Nationalgeographic.co.id—Kehidupan Tiongkok Kuno penuh dengan hal yang mengernyitkan dahi, terutama jika membicarakan perihal penyiksaan. Lingchi salah satunya, sebagai hukuman tersadis sepanjang sejarah Tiongkok.
Eksekusi Lingchi dimulai di masa Qin Er Shi. "Di bawah pemerintahan Qin Er Shi, kaisar kedua dari dinasti Qin, berbagai siksaan digunakan untuk menghukum para pejabat," tulis Matthew A. McIntosh kepada Brewminate.
Kurasinya diterbitkan dalam artikel ilmiah berjudul "Lingchi: ‘Death by a Thousand Cuts’ from Ancient to Modern China" yang diterbitkan pada 11 April 2022. Qin Er Sh ialah kaisar yang memperkenalkan metode eksekusi sadis ini sejak abad ke-3 SM.
Namun, penyebutan lingchi menjadi terkesan angker saat dilakukan oleh Liu Ziye yang sewenang-wenang, kejam, dan berumur pendek. Ia cenderung membunuh pejabat yang tidak bersalah dengan lingchi.
Lantas, bagaimana cara kerja lingchi yang dikenal sebagai salah satu prosesi eksekusi mati paling kejam sepanjang sejarah Tiongkok?
Prosesnya dimulai dengan mengikat terhukum pada sebuah kayu, biasanya dilakukan di tempat umum. Kulit kemudian disayat hingga bagian daging dipotong dari tubuh dalam beberapa irisan.

Tugas 1
Menurut teks tentang lingchi, mengapa sebutan lingchi jadi terkesan angker? Jawab dalam satu sampai tiga kalimat.
Tugas 2
Teruskan teks tentang lingchi setelah kalimat terakhirnya.

Daftar Entri
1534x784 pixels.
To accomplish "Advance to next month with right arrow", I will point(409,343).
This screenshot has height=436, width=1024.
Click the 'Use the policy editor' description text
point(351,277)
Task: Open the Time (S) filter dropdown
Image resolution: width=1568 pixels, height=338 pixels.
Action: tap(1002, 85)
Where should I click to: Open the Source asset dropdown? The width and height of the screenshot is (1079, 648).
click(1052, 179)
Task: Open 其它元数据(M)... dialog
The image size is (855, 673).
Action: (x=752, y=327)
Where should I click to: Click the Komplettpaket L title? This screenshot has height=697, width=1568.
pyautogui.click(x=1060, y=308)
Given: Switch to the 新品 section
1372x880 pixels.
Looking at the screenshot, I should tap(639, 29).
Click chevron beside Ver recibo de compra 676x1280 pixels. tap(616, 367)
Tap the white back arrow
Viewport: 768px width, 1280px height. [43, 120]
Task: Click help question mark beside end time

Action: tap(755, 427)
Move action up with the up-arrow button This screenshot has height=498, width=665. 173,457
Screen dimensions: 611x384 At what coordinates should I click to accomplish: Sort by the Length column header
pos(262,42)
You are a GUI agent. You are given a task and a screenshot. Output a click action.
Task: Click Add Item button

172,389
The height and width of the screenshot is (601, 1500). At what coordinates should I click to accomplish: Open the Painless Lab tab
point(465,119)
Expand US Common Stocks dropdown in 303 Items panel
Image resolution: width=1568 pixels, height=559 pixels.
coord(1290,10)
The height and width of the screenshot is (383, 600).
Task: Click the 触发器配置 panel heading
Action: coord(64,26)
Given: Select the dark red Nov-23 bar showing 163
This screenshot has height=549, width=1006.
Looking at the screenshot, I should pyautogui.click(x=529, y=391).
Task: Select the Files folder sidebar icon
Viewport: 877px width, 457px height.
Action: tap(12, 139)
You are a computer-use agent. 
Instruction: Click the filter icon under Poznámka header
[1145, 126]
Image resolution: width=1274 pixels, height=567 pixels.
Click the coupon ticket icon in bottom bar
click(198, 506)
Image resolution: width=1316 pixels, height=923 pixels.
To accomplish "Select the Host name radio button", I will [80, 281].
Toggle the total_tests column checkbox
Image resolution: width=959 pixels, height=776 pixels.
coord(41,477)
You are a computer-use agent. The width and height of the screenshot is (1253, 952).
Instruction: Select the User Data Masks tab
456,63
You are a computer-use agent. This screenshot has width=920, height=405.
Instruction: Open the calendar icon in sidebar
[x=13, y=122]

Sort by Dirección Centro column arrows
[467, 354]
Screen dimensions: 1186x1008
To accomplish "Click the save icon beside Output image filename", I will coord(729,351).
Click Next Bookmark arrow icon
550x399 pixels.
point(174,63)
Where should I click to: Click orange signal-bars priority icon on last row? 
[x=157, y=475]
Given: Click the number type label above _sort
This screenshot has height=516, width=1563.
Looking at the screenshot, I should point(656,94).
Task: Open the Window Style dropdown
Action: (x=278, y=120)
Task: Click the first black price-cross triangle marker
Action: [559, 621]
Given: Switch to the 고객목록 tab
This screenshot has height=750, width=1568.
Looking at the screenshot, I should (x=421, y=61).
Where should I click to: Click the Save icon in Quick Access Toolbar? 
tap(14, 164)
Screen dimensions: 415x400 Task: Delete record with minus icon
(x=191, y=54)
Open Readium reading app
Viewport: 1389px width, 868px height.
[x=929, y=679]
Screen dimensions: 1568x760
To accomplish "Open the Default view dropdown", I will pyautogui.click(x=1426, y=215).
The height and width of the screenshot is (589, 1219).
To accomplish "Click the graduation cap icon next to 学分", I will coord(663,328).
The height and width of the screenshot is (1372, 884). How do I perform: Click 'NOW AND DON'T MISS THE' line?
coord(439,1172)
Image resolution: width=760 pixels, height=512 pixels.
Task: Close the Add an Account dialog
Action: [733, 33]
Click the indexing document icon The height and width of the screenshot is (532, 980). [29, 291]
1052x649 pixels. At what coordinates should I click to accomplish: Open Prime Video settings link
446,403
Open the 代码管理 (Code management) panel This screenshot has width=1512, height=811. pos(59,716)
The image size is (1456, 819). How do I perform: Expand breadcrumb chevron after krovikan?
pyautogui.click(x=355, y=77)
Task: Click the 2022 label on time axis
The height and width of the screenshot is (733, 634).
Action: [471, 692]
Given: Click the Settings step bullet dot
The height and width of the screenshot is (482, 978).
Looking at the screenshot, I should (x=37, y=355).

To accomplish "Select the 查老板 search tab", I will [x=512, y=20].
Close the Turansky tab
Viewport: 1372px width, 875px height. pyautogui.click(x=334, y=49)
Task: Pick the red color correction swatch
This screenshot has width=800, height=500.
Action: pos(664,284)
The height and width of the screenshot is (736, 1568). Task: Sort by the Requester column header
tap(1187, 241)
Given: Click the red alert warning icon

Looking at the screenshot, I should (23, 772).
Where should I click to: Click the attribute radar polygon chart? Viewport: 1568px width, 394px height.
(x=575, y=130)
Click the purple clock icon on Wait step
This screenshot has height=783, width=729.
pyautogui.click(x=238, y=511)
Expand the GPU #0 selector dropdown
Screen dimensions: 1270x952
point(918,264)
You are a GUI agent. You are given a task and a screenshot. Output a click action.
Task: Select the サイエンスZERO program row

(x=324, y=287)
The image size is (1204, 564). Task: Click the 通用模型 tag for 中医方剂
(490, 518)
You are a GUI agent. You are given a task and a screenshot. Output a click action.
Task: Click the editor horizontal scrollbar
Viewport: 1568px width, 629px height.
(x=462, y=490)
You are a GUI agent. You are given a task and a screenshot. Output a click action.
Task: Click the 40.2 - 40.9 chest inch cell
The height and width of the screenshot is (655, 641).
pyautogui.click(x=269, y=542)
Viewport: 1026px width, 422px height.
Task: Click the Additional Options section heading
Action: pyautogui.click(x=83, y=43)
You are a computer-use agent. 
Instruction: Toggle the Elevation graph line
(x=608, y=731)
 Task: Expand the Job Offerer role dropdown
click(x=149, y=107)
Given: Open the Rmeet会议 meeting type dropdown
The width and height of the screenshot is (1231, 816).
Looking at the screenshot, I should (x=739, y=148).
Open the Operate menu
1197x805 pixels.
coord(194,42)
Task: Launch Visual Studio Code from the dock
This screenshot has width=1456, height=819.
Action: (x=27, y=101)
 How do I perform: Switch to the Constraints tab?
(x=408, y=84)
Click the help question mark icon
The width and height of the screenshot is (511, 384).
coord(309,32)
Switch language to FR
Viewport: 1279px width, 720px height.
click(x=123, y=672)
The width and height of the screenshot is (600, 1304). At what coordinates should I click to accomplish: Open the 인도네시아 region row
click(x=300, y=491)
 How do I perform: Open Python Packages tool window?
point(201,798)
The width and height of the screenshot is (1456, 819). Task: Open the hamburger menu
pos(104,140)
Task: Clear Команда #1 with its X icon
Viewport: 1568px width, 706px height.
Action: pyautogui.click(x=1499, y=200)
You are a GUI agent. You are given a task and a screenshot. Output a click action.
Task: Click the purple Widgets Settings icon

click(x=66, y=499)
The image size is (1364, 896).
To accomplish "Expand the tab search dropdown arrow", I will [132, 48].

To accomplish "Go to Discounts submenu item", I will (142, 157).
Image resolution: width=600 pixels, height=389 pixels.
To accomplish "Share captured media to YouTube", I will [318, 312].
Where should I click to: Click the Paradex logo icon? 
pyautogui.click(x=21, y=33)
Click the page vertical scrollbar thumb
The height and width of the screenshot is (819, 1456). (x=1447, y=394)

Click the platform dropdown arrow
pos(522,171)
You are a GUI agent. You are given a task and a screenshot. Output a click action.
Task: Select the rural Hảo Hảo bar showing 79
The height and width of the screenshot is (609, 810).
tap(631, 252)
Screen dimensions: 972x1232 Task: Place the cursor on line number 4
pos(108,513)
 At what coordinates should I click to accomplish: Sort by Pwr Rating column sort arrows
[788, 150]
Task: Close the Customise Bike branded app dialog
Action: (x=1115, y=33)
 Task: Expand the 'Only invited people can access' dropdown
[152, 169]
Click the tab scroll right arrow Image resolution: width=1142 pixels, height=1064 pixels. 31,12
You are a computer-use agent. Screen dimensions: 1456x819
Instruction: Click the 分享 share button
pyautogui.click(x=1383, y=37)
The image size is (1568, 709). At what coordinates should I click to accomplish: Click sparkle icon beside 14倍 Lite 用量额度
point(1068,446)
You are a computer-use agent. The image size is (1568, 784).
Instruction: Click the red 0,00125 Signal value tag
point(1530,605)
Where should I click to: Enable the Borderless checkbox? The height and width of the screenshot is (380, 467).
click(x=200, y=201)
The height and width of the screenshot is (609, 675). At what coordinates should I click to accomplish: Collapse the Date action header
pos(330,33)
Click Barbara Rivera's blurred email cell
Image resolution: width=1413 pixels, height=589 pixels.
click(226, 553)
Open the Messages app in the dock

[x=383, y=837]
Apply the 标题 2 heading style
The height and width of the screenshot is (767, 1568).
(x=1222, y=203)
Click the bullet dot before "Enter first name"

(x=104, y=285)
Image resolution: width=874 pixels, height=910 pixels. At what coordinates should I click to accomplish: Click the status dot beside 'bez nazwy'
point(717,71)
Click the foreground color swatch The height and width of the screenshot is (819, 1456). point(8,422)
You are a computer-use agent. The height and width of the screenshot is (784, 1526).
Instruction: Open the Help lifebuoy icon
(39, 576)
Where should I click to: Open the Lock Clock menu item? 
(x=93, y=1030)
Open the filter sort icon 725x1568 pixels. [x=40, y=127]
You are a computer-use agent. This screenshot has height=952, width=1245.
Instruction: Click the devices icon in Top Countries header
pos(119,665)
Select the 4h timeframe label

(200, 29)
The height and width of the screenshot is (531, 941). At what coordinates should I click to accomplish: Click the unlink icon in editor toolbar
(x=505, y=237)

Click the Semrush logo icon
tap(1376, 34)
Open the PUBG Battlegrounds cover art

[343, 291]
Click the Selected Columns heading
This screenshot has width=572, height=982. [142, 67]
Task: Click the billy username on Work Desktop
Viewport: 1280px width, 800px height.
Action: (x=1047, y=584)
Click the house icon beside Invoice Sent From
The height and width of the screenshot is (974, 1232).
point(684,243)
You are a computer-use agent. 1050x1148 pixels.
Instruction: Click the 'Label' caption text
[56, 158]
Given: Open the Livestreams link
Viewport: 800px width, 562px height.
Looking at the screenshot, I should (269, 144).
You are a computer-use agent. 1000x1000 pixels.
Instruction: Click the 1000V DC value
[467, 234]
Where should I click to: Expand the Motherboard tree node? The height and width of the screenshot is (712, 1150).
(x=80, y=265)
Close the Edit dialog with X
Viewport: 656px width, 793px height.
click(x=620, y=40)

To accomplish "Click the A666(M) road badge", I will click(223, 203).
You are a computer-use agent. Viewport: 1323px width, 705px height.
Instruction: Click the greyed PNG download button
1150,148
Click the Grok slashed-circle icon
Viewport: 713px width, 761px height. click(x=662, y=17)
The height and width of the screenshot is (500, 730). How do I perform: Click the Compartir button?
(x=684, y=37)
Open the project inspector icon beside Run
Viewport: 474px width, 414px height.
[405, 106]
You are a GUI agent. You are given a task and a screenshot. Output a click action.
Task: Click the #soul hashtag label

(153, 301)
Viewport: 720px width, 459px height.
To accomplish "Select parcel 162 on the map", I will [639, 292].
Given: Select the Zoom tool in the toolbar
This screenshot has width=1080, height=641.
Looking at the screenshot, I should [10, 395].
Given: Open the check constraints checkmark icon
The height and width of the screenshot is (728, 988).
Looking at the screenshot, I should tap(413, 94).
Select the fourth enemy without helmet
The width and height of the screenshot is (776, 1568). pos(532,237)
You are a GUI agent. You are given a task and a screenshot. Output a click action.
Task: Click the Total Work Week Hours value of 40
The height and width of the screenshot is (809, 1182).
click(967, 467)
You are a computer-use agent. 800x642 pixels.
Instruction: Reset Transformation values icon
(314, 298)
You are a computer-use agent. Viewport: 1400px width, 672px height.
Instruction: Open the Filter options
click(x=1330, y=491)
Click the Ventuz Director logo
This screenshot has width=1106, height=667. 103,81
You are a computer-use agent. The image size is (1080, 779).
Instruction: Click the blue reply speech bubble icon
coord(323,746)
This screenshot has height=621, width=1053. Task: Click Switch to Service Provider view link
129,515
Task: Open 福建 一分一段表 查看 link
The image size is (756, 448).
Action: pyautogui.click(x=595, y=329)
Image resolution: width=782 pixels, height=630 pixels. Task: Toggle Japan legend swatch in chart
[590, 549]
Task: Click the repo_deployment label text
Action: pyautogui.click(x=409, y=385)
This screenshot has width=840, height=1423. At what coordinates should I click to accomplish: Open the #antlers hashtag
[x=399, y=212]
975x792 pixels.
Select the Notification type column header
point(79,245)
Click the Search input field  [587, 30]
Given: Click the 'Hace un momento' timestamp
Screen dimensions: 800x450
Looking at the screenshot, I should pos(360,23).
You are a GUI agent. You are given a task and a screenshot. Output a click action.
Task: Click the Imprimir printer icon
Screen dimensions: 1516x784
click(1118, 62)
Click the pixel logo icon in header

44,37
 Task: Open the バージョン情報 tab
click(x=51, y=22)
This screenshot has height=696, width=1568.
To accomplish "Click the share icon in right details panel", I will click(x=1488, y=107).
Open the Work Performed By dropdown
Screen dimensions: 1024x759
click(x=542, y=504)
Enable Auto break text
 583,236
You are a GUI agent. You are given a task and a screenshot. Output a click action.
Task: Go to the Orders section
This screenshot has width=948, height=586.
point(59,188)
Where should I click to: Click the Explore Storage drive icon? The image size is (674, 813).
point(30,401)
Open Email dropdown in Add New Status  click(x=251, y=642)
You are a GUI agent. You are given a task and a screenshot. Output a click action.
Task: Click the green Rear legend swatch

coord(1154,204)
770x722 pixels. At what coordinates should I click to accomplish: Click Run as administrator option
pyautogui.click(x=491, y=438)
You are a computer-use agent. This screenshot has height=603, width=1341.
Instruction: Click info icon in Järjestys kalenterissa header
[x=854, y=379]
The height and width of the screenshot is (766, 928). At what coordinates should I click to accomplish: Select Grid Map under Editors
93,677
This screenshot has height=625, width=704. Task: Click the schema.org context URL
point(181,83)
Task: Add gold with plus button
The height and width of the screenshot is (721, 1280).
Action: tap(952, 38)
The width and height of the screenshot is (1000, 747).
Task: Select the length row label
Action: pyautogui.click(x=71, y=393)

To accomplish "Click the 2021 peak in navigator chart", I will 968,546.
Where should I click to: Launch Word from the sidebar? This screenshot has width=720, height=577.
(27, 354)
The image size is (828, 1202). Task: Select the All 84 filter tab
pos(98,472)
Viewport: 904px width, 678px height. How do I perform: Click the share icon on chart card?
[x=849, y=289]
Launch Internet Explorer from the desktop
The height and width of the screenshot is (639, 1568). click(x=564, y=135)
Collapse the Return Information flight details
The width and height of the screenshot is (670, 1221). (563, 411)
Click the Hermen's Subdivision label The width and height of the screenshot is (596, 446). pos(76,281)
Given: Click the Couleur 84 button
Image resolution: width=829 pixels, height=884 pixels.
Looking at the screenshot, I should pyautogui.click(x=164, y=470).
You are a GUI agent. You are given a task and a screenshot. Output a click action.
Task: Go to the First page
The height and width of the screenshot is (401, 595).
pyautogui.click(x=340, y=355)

Hasil Latihan 1
Sebutan lingchi jadi terkesan angker karena hukuman ini dijalankan oleh Liu Ziye, penguasa yang sewenang-wenang, kejam, dan berumur pendek. Ia cenderung memakai lingchi untuk membunuh pejabat yang tidak bersalah.

Hasil Latihan 2
Hukuman jenis ini ditujukan pada tiga tingkatan: sebagai bentuk penghinaan publik, sebagai kematian yang lambat dan bertahan lama, dan sebagai hukuman setelah kematian.
Meskipun sulit untuk mendapatkan perincian yang akurat tentang bagaimana eksekusi dilakukan, umumnya eksekusi ini terdiri dari sayatan di lengan, kaki, dan dada.
Puncaknya, proses eksekusi yang menyakitkan ini berakhir pada pemotongan anggota tubuh atau mutilasi, diikuti dengan pemenggalan kepala atau tusukan ke jantung yang benar-benar membuat terhukum dipastikan mati.
"Jika kejahatannya kurang serius atau algojo berbelas kasih, luka pertama dilakukan pada leher yang menyebabkan kematian. Pemotongan selanjutnya dilakukan semata-mata untuk memotong-motong mayat," lanjutnya.
Di bawah kaisar selanjutnya, lingchi hanya digunakan untuk tindakan yang paling keji, seperti pengkhianatan kepada istana. Seperti yang terjadi pada tahun 1542, ketika hukuman diberikan kepada sekelompok wanita istana yang berusaha membunuh Kaisar Jiajing.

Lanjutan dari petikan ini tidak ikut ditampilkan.